Selected extract:
Formation Damage

1. Whether the fraction of authigenic clays that grow on the solid grain surfaces of reservoir rock over geological times; and the fraction of detrital clays that gets broken off the solid grains by local stresses play a crucial role associated with the formation damage (fines migration) of a sandstone reservoir?

If DLVO theory fails to predict the trend of detached particle concentration; then, whether the diffusive flux of authigenic and detrital particles in the reservoir considered to be insignificant?

How important would be the compressibility of the suspended particles and those of the retained particles in the oil/water system during its migration towards production well considering the drag forces?

Can we characterize the transportation of suspended particle fluid to be described by single-phase Darcy’s law despite its mobility along with oil and water?

If so, how do we take into account contact-bond radius; pore-radius; particle-size; lever-arm ratio; tensile strength; pH; salinity and aspect ratio?

If both particle sizes as well as pore sizes remain to be lesser than 10 microns; then, would it remain feasible to deduce the maximum detachment of detrital particle and the maximum amount of authigenic particle’s mobilization?

How exactly to capture the rate at which the particles get strained in the vicinity of a wellbore in terms of fluid shear rate; and in turn, the way, the permeability keeps changing?

2. How easy would it remain to distinguish between fines migration and the external solid entrainment (when, particles from injected fluids as well as variety of suspended solids enter and clog the pores surrounding the wellbore)?

Dataset excerpts:

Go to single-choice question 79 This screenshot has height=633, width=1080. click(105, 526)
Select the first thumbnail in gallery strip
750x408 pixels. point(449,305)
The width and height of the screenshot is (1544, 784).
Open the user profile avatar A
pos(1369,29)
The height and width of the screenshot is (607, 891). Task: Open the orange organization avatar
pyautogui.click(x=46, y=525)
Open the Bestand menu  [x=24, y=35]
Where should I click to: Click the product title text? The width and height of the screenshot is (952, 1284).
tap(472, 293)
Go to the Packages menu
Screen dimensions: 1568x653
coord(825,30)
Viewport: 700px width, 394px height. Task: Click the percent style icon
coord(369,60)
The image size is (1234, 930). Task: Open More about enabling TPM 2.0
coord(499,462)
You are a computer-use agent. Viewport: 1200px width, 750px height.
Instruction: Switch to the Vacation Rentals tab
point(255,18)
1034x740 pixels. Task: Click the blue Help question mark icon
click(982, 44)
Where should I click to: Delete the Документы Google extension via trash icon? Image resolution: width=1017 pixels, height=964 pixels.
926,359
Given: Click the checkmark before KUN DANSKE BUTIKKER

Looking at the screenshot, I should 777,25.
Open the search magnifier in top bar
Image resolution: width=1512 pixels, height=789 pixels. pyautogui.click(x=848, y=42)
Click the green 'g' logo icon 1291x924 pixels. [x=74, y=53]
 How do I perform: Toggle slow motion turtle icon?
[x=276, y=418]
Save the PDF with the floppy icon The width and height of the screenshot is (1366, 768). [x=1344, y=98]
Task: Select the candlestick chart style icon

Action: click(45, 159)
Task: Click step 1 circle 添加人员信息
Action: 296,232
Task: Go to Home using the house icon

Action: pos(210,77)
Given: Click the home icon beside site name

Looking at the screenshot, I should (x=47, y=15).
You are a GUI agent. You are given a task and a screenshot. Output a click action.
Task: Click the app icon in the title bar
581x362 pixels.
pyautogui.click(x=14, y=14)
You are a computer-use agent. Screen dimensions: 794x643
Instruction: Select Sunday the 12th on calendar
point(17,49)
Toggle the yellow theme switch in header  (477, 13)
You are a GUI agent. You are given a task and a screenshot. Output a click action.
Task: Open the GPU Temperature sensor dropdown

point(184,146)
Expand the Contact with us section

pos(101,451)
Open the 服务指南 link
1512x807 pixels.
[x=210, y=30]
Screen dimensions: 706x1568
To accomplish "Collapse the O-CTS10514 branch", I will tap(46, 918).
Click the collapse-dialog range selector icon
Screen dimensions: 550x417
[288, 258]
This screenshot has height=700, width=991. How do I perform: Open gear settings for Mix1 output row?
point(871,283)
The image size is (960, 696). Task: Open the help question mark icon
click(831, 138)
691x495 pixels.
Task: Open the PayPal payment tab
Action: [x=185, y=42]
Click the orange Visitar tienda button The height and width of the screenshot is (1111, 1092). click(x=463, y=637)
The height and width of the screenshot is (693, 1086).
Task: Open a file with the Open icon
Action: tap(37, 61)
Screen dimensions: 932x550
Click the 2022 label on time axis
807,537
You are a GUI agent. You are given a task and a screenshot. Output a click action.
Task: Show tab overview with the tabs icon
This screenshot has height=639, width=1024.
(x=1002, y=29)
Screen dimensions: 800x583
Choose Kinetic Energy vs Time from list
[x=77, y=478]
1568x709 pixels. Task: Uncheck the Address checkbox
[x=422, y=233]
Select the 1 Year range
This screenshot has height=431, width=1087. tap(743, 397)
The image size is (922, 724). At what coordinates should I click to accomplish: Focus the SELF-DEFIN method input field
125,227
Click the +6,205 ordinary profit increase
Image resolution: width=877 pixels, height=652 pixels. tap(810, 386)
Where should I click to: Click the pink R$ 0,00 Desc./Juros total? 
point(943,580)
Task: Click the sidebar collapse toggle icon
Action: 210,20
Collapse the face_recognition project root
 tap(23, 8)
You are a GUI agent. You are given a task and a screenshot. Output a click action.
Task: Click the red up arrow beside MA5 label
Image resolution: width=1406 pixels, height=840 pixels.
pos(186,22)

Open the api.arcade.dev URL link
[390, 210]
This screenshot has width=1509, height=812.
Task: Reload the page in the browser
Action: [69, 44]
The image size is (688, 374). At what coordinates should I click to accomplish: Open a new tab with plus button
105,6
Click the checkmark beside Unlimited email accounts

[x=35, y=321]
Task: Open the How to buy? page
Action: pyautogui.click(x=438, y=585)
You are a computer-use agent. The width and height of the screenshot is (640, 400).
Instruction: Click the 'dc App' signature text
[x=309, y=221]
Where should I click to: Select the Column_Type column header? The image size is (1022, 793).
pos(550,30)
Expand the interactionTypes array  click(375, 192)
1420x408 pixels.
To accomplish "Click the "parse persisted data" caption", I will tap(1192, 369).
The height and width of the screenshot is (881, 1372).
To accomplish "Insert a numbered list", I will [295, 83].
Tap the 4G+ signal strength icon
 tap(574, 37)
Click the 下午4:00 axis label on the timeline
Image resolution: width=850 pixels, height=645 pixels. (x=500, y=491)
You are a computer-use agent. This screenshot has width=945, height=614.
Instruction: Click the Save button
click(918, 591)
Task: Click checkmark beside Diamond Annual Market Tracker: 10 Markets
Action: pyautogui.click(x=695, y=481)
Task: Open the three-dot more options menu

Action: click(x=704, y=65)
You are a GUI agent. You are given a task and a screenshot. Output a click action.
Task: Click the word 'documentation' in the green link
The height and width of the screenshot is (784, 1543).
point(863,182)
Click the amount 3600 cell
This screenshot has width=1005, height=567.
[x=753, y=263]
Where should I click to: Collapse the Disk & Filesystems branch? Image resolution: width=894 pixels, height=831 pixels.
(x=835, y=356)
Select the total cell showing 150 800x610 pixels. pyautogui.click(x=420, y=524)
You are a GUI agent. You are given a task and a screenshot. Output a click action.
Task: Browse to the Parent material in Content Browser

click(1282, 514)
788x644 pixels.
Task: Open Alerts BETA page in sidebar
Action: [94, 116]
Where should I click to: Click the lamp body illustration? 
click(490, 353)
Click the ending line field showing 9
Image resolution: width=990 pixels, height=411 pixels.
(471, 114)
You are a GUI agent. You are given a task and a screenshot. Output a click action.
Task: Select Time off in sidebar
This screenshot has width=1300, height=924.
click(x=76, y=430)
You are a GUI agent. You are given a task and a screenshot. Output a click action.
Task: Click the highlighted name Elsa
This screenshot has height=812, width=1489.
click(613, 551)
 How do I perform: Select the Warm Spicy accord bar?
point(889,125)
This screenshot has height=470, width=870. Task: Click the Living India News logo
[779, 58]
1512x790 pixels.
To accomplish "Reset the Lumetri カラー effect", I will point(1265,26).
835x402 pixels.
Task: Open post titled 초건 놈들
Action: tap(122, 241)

Task set:
A – In the formation damage text, what does external solid entrainment refer to?
B – Repeat everything in the formation damage text from "1. Whether the fraction" down to "a sandstone reservoir?".

Solutions:
A – Particles from injected fluids and a variety of suspended solids entering and clogging the pores surrounding the wellbore.

B –
1. Whether the fraction of authigenic clays that grow on the solid grain surfaces of reservoir rock over geological times; and the fraction of detrital clays that gets broken off the solid grains by local stresses play a crucial role associated with the formation damage (fines migration) of a sandstone reservoir?